The fine structure of the singular set of area-minimizing integral currents I: the singularity degree of flat singular points
Camillo De Lellis, Anna Skorobogatova
TL;DR
The paper introduces a robust notion of singularity degree for flat singular points of area-minimizing integral currents in codimension at least two, defined via the limit homogeneity (singular frequency) of fine blow-ups around a flat tangent cone. It proves that this singularity degree is well-defined (independent of blow-up sequence) and that all fine blow-ups are homogeneous of this degree, with a lower bound of 1 provided by a Hardt–Simon-type inequality. Moreover, when the degree exceeds 1, the tangent cone is unique and the current decays to it at a polynomial rate, while a frequency- BV framework yields precise control on the variation of the frequency across scales. This groundwork supports two companion works showing (m-2)-rectifiability of the flat singular set and almost everywhere uniqueness of tangent cones, and it contrasts with KW’s planar-frequency approach by leveraging center manifolds and Dir-minimizing multi-valued maps. The results collectively refine our understanding of the singular structure in higher codimension and lay a path toward full rectifiability and uniqueness conclusions for the singular set.
Abstract
We consider an area-minimizing integral current of dimension $m$ and codimension at least $2$ and fix an arbitrary interior singular point $q$ where at least one tangent cone is flat.
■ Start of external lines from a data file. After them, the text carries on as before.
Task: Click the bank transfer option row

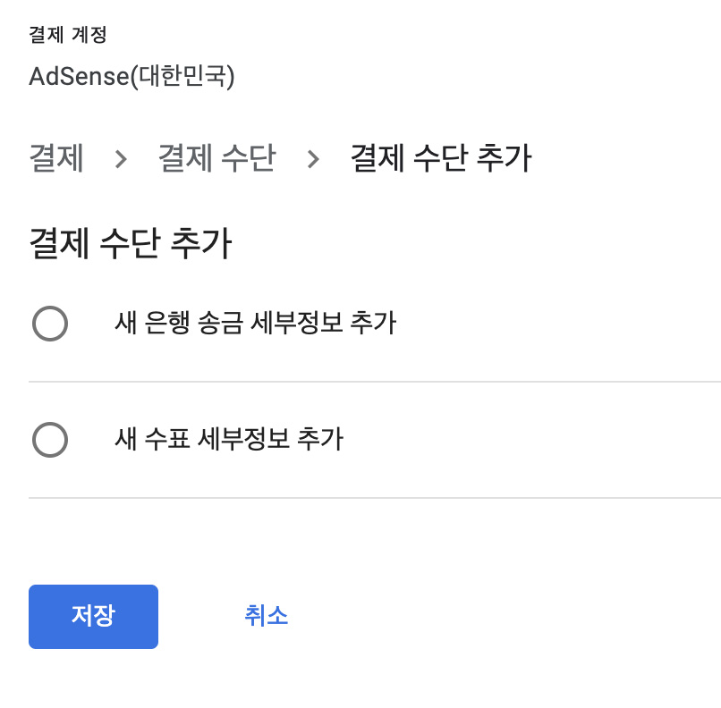Action: (x=268, y=324)
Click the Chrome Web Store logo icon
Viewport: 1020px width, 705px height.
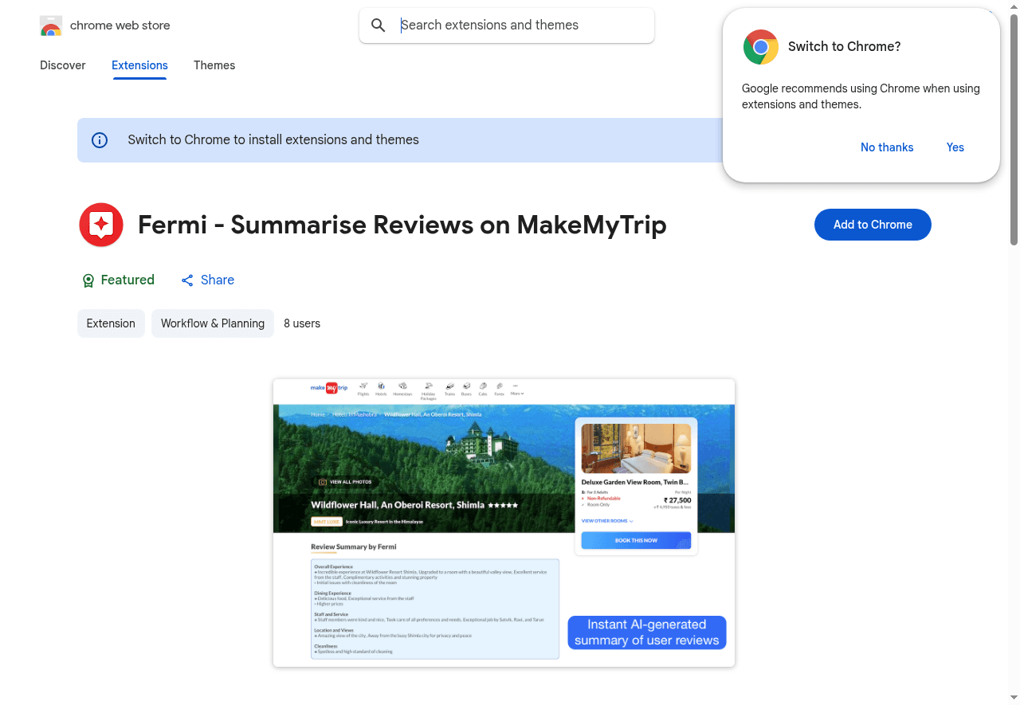pos(51,25)
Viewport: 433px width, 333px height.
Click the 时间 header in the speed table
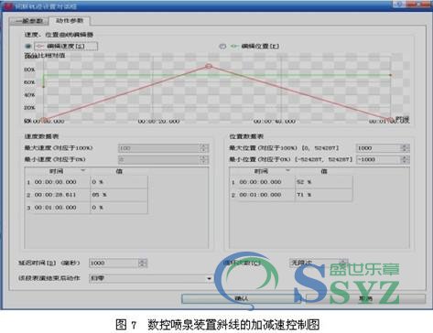point(57,171)
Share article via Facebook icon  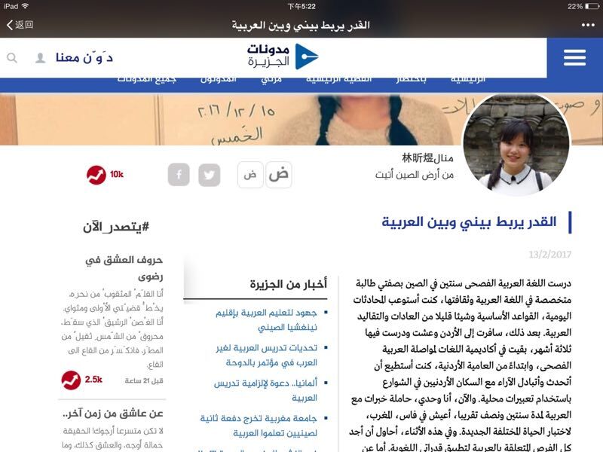179,175
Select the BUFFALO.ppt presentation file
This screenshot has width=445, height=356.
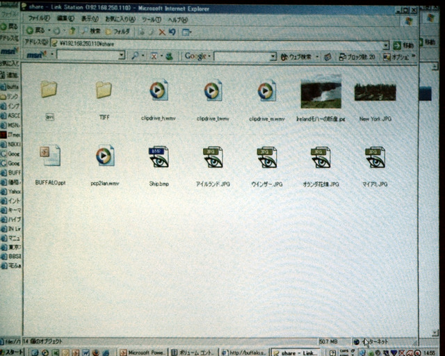(50, 156)

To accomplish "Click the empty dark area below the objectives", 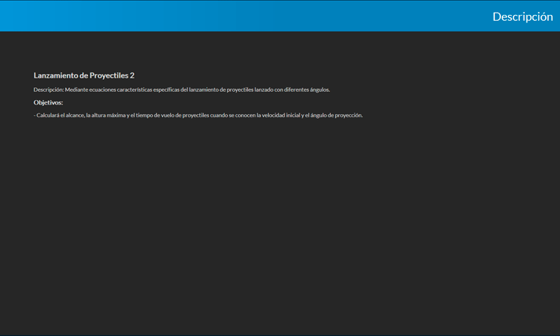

For any vanishing sequence of scales around $q$ along which the rescaled currents converge to a flat cone, we define a suitable singularity degree of the rescalings, which is a real number bigger than or equal to $1$. We show that this number is independent of the chosen sequence and we prove several interesting properties linked to its value. Our study prepares the ground for two companion works, where we show that the singular set is $(m-2)$-rectifiable and the tangent cone is unique at $\mathcal{H}^{m-2}$-a.e. point.